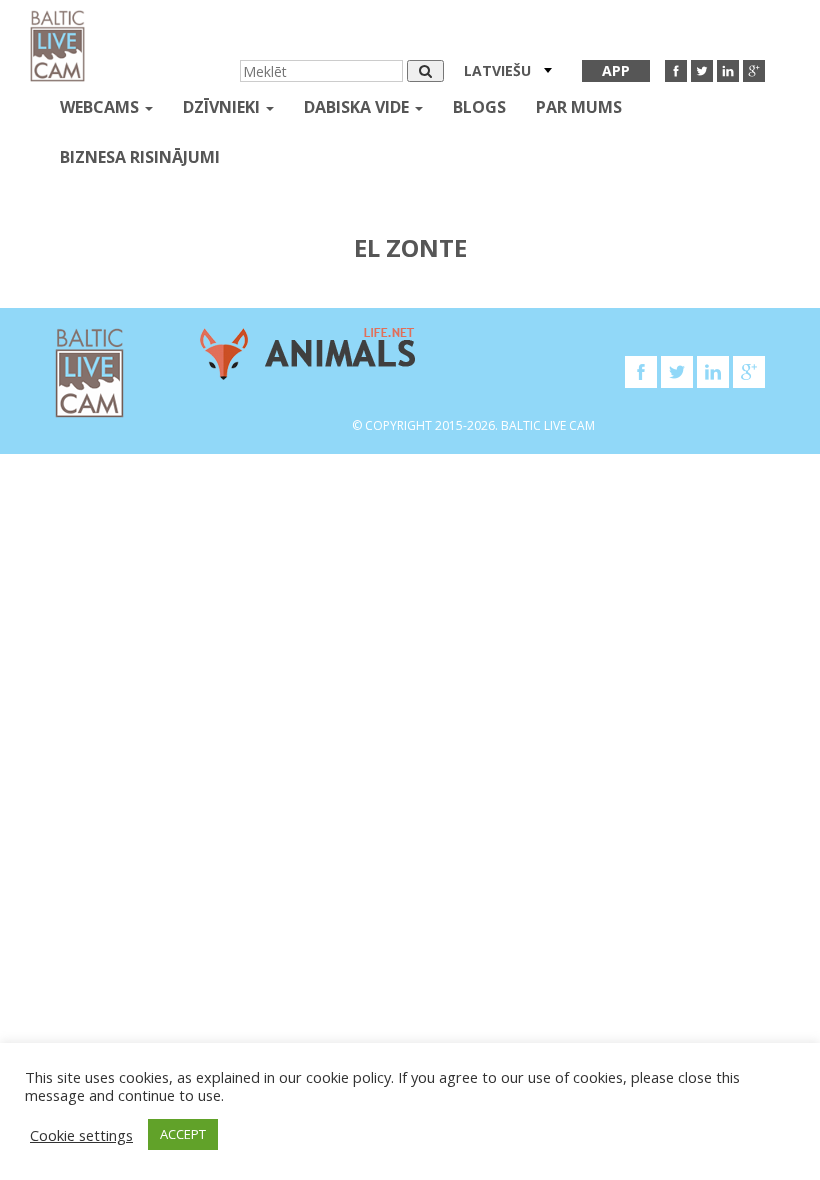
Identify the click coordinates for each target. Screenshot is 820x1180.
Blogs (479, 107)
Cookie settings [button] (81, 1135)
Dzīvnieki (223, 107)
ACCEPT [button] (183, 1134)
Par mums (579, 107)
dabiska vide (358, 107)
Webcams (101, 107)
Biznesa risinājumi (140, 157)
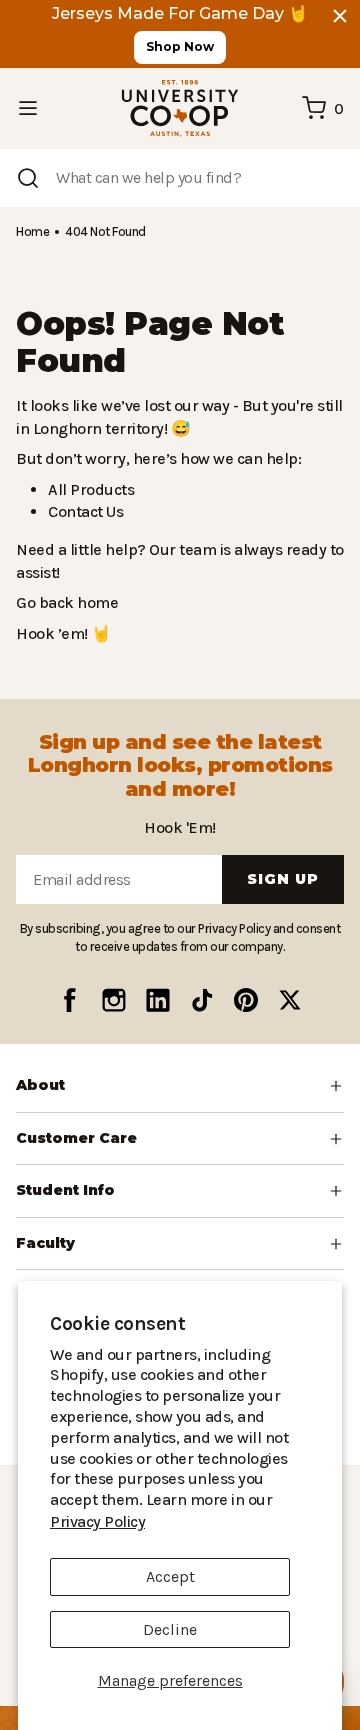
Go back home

========

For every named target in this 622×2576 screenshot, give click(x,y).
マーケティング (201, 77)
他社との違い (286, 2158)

========

== EXERCISE GOAL ==
Output should consist of the lines above from the one with "Blogs (479, 107)" down to the one with "Go back home", exact and without pictures.

== ANSWER FOR THE TASK ==
Blogs (479, 107)
Cookie settings [button] (81, 1135)
Dzīvnieki (223, 107)
ACCEPT [button] (183, 1134)
Par mums (579, 107)
dabiska vide (358, 107)
Webcams (101, 107)
Biznesa risinājumi (140, 157)
Go back home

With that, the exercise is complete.